_EXERCISE DETAILS_
Could you restate every record below word for word?

_DATA EXTRACTS_

::::::::::

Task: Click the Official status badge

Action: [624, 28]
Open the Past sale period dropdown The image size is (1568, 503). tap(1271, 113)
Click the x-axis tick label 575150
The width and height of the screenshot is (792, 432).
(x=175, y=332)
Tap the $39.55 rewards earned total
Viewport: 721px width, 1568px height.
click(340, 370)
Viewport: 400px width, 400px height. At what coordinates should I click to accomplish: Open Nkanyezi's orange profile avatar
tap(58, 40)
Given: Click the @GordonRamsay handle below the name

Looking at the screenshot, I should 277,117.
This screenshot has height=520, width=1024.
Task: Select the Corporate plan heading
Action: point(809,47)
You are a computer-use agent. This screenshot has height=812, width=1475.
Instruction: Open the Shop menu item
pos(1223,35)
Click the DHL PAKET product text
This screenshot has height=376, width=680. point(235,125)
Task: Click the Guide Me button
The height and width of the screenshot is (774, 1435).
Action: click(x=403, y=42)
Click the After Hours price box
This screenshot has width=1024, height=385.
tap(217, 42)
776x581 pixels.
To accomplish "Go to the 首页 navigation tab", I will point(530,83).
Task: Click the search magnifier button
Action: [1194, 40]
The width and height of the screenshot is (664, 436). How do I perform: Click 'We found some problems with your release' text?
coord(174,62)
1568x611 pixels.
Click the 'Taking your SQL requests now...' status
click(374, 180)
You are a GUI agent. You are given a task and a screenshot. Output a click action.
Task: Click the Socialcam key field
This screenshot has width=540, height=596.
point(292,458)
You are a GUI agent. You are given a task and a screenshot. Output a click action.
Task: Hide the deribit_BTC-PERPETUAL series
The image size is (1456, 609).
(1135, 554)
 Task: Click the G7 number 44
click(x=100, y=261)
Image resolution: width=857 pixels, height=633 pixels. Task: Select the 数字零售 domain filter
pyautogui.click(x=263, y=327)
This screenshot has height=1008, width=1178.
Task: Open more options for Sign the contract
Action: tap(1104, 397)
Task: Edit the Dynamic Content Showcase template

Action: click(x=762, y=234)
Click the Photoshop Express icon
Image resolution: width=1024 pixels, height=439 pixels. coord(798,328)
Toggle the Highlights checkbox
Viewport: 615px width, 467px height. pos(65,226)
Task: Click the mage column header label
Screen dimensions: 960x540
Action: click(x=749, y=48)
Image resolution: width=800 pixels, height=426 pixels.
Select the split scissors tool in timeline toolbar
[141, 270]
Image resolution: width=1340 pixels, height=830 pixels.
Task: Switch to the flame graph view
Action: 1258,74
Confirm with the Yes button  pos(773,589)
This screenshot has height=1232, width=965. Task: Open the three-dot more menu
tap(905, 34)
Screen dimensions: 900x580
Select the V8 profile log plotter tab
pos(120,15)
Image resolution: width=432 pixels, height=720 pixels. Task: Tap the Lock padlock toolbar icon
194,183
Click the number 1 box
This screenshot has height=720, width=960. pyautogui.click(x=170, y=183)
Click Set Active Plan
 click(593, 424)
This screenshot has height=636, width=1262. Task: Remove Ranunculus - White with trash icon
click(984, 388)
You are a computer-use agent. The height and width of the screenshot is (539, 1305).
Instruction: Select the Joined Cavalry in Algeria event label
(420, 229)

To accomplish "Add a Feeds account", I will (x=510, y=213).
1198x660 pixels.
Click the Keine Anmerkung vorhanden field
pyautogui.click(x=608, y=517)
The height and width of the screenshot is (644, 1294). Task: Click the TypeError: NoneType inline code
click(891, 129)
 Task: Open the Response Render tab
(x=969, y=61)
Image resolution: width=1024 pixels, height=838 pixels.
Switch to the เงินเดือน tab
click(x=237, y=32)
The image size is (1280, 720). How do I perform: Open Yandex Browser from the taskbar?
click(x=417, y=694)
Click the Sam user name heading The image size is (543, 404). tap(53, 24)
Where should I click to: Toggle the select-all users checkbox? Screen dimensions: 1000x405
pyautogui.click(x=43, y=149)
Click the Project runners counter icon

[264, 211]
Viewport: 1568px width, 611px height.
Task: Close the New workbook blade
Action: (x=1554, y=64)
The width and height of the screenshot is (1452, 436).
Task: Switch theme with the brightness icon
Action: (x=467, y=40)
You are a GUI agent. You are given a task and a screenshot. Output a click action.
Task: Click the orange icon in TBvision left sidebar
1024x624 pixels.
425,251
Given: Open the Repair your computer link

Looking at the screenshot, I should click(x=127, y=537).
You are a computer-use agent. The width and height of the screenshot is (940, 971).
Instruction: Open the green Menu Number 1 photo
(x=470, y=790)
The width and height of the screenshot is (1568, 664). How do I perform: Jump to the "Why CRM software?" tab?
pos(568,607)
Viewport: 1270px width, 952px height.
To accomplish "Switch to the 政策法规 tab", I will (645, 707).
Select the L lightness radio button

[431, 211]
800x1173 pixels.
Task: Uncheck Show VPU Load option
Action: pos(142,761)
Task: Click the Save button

::::::::::

_OUTPUT FOR THIS TASK_
Task: Click the Official status badge

Action: [624, 28]
Open the Past sale period dropdown The image size is (1568, 503). tap(1271, 113)
Click the x-axis tick label 575150
The width and height of the screenshot is (792, 432).
(x=175, y=332)
Tap the $39.55 rewards earned total
Viewport: 721px width, 1568px height.
click(340, 370)
Viewport: 400px width, 400px height. At what coordinates should I click to accomplish: Open Nkanyezi's orange profile avatar
tap(58, 40)
Given: Click the @GordonRamsay handle below the name

Looking at the screenshot, I should 277,117.
This screenshot has height=520, width=1024.
Task: Select the Corporate plan heading
Action: point(809,47)
You are a computer-use agent. This screenshot has height=812, width=1475.
Instruction: Open the Shop menu item
pos(1223,35)
Click the DHL PAKET product text
This screenshot has height=376, width=680. point(235,125)
Task: Click the Guide Me button
The height and width of the screenshot is (774, 1435).
Action: click(x=403, y=42)
Click the After Hours price box
This screenshot has width=1024, height=385.
tap(217, 42)
776x581 pixels.
To accomplish "Go to the 首页 navigation tab", I will point(530,83).
Task: Click the search magnifier button
Action: [1194, 40]
The width and height of the screenshot is (664, 436). How do I perform: Click 'We found some problems with your release' text?
coord(174,62)
1568x611 pixels.
Click the 'Taking your SQL requests now...' status
click(374, 180)
You are a GUI agent. You are given a task and a screenshot. Output a click action.
Task: Click the Socialcam key field
This screenshot has width=540, height=596.
point(292,458)
You are a GUI agent. You are given a task and a screenshot. Output a click action.
Task: Hide the deribit_BTC-PERPETUAL series
The image size is (1456, 609).
(1135, 554)
 Task: Click the G7 number 44
click(x=100, y=261)
Image resolution: width=857 pixels, height=633 pixels. Task: Select the 数字零售 domain filter
pyautogui.click(x=263, y=327)
This screenshot has height=1008, width=1178.
Task: Open more options for Sign the contract
Action: tap(1104, 397)
Task: Edit the Dynamic Content Showcase template

Action: click(x=762, y=234)
Click the Photoshop Express icon
Image resolution: width=1024 pixels, height=439 pixels. coord(798,328)
Toggle the Highlights checkbox
Viewport: 615px width, 467px height. pos(65,226)
Task: Click the mage column header label
Screen dimensions: 960x540
Action: click(x=749, y=48)
Image resolution: width=800 pixels, height=426 pixels.
Select the split scissors tool in timeline toolbar
[141, 270]
Image resolution: width=1340 pixels, height=830 pixels.
Task: Switch to the flame graph view
Action: 1258,74
Confirm with the Yes button  pos(773,589)
This screenshot has height=1232, width=965. Task: Open the three-dot more menu
tap(905, 34)
Screen dimensions: 900x580
Select the V8 profile log plotter tab
pos(120,15)
Image resolution: width=432 pixels, height=720 pixels. Task: Tap the Lock padlock toolbar icon
194,183
Click the number 1 box
This screenshot has height=720, width=960. pyautogui.click(x=170, y=183)
Click Set Active Plan
 click(593, 424)
This screenshot has height=636, width=1262. Task: Remove Ranunculus - White with trash icon
click(984, 388)
You are a computer-use agent. The height and width of the screenshot is (539, 1305).
Instruction: Select the Joined Cavalry in Algeria event label
(420, 229)

To accomplish "Add a Feeds account", I will (x=510, y=213).
1198x660 pixels.
Click the Keine Anmerkung vorhanden field
pyautogui.click(x=608, y=517)
The height and width of the screenshot is (644, 1294). Task: Click the TypeError: NoneType inline code
click(891, 129)
 Task: Open the Response Render tab
(x=969, y=61)
Image resolution: width=1024 pixels, height=838 pixels.
Switch to the เงินเดือน tab
click(x=237, y=32)
The image size is (1280, 720). How do I perform: Open Yandex Browser from the taskbar?
click(x=417, y=694)
Click the Sam user name heading The image size is (543, 404). tap(53, 24)
Where should I click to: Toggle the select-all users checkbox? Screen dimensions: 1000x405
pyautogui.click(x=43, y=149)
Click the Project runners counter icon

[264, 211]
Viewport: 1568px width, 611px height.
Task: Close the New workbook blade
Action: (x=1554, y=64)
The width and height of the screenshot is (1452, 436).
Task: Switch theme with the brightness icon
Action: (x=467, y=40)
You are a GUI agent. You are given a task and a screenshot. Output a click action.
Task: Click the orange icon in TBvision left sidebar
1024x624 pixels.
425,251
Given: Open the Repair your computer link

Looking at the screenshot, I should click(x=127, y=537).
You are a computer-use agent. The width and height of the screenshot is (940, 971).
Instruction: Open the green Menu Number 1 photo
(x=470, y=790)
The width and height of the screenshot is (1568, 664). How do I perform: Jump to the "Why CRM software?" tab?
pos(568,607)
Viewport: 1270px width, 952px height.
To accomplish "Switch to the 政策法规 tab", I will (645, 707).
Select the L lightness radio button

[431, 211]
800x1173 pixels.
Task: Uncheck Show VPU Load option
Action: pos(142,761)
Task: Click the Save button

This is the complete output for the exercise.